Look through the listing below for the string "filter". Show each line where it occurs.
[[ INPUT DATA open ]]
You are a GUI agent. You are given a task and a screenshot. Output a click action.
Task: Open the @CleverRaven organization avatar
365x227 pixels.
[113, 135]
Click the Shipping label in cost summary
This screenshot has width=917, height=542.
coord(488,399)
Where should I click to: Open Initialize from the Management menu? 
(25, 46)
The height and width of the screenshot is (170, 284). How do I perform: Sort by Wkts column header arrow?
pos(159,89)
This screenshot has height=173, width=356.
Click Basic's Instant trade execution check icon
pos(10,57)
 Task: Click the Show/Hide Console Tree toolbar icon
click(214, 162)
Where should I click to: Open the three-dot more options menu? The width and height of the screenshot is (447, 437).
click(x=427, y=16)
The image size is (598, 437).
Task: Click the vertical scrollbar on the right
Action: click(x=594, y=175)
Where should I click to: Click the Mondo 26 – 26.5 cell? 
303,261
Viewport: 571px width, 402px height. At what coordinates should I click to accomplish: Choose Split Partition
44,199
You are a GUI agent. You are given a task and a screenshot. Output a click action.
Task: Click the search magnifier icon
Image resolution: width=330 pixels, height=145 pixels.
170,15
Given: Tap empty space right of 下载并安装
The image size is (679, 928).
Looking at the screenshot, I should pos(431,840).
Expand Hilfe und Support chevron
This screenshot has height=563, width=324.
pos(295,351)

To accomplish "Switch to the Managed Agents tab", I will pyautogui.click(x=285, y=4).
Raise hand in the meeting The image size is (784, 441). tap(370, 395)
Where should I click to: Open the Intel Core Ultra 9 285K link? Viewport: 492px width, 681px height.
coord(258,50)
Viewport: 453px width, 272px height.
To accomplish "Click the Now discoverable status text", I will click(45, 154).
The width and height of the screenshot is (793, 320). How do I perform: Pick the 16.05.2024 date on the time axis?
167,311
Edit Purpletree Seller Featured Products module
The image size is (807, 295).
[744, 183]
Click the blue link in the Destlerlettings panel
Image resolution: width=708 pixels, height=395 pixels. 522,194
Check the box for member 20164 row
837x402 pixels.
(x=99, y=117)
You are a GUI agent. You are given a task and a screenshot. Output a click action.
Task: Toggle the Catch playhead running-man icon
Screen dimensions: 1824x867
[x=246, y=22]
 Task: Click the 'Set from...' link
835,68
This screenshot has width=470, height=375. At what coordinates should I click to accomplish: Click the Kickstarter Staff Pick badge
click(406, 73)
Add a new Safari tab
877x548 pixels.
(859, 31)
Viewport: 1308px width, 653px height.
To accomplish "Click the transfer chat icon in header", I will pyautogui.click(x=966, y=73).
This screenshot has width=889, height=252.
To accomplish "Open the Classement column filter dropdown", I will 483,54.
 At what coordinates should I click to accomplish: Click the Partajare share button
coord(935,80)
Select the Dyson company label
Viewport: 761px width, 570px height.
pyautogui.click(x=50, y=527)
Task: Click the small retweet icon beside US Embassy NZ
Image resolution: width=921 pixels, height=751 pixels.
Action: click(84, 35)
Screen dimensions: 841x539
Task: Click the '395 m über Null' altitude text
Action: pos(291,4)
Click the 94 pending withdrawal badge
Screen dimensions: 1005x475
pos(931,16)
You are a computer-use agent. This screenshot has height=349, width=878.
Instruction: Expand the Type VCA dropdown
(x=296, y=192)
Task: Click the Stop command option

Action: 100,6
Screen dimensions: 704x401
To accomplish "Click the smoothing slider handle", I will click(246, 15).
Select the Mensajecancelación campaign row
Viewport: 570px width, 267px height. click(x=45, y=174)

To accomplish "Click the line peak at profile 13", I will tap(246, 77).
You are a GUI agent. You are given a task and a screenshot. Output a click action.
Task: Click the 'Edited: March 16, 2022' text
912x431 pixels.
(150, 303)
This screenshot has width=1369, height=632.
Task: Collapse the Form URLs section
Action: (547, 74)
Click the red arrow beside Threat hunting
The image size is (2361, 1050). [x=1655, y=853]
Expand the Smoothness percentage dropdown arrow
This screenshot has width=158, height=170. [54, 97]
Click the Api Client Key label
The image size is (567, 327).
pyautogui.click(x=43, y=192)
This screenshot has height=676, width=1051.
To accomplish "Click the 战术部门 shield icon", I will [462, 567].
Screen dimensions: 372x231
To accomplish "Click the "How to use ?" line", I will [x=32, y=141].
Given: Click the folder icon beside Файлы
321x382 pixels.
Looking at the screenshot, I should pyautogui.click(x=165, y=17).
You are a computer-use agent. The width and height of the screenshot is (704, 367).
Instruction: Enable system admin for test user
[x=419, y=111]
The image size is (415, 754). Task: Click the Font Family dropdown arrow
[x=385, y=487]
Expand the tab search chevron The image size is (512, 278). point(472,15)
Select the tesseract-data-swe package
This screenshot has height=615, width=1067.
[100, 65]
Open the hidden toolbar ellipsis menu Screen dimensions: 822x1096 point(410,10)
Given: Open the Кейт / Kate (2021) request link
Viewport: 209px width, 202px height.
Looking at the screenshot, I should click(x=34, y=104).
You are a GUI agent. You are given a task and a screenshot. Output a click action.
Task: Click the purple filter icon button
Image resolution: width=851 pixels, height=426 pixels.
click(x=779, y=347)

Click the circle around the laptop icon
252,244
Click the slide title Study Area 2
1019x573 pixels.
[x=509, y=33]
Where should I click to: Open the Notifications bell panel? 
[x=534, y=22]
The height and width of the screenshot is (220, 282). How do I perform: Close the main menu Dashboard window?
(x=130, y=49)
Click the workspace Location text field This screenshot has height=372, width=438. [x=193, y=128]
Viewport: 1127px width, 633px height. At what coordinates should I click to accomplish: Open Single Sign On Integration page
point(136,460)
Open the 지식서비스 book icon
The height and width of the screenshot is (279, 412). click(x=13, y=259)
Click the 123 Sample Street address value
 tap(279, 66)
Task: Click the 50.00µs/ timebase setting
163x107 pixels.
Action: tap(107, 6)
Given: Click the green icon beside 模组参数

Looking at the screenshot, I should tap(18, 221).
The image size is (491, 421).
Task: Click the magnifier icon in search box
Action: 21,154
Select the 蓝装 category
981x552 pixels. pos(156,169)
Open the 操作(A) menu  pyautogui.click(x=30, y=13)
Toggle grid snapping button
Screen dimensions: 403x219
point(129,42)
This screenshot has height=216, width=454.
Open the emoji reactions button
[[ INPUT DATA closed ]]
• ANSWER TO THIS EXERCISE:
To accomplish "Open the Classement column filter dropdown", I will 483,54.
Task: Click the purple filter icon button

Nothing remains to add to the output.